On Tuesday, large gobs of zebra mussels covered a rocky shoreline in Grand Marais, a short distance from Grand Beach.
"It's disappointing," said Scott Preston, who has been coming to visit the area for 25 years.
Preston said pretty soon children will have to wear shoes along the beach and in the water to protect their feet.
Cola Hasch works at Gray's Station, which sells food to beachgoers. She said it's the talk about zebra mussels at the beach that's been horrible, not the zebra mussels themselves.
Hasch said she plays with her 16-month-old son Archer on the beach and in the water all the time.
"We found a few between me and my baby but they were really soft and they broke up really easily, for me it's not a concern playing with him," said Hasch.
She's concerned people will stay away from Grand Beach because a large amount of zebra mussels have been found nearby.
Scott Higgins is a research scientist with the IISD Experimental Lakes Area, based in Winnipeg.
Higgins said there are beaches along the Great Lakes that have been covered with shells in the past, but it doesn't necessarily mean the health of the lake will be drastically harmed.
"There's been comments like that, Lake Winnipeg is dead, the zebra mussels are the last straw for Lake Winnipeg, but that’s simply not the case," he said.
"All of the Laurentian Great Lakes have zebra mussels in them, they’re not dead, they have fisheries in them, they have food webs, it just means there are going to be changes to the way Lake Winnipeg operates.
Higgins said zebra mussels have been confirmed in four bodies of water in Manitoba: Cedar Lake, Singush Lake in Duck Mountain Provincial Park, the Red River and Lake Winnipeg since 2013.
"They are doing incredibly well in the southern basin of Lake Winnipeg and they are starting to move into the northern basin," he said.
"There is some concern they are moving into other parts of the province, although those reports are not yet confirmed."
Higgins said in about the 700 or so lakes that have been invaded in North America, there are only two examples where they’ve been effectively eliminated. He said potash was added to small lakes.
"In a lake the size of Lake Winnipeg, there is no feasible eradication strategy," he said.
Higgins said while there is no way to slow down the invasion, the mussels don't necessarily mean all bad news.
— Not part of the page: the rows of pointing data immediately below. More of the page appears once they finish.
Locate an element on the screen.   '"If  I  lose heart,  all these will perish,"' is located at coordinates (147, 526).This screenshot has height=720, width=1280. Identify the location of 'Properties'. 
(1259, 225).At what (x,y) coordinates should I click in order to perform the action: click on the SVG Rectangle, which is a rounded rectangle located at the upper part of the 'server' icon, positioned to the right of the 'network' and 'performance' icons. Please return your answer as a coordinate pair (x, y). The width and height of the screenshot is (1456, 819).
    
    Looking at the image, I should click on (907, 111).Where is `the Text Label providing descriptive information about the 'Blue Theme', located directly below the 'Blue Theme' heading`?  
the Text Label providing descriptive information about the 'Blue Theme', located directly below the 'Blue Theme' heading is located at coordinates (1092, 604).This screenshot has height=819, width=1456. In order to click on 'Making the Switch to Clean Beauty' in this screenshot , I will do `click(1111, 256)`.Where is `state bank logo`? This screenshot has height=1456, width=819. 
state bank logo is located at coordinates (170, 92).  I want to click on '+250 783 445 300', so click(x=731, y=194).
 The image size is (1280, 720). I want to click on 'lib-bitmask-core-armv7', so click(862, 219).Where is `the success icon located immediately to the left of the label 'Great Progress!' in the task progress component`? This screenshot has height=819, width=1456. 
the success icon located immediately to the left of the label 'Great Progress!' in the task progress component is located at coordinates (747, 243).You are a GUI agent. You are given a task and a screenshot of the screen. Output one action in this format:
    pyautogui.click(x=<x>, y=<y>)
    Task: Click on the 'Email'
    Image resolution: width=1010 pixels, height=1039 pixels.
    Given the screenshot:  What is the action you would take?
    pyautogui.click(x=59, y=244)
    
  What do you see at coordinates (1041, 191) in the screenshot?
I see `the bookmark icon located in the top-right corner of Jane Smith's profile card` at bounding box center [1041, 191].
"They can have an enormous filtration capacity on the lake, so think of them as a fairly large bio filter around the lake edges, and so they are removing plankton from the lake," he said.
Higgins said scientists are still trying to understand what the impact on the food web will be.
The province says Grand Beach is monitored daily and cleaned as required.
It said zebra mussels first showed up on West Grand Beach last spring, and now show up after a prolonged strong north wind event.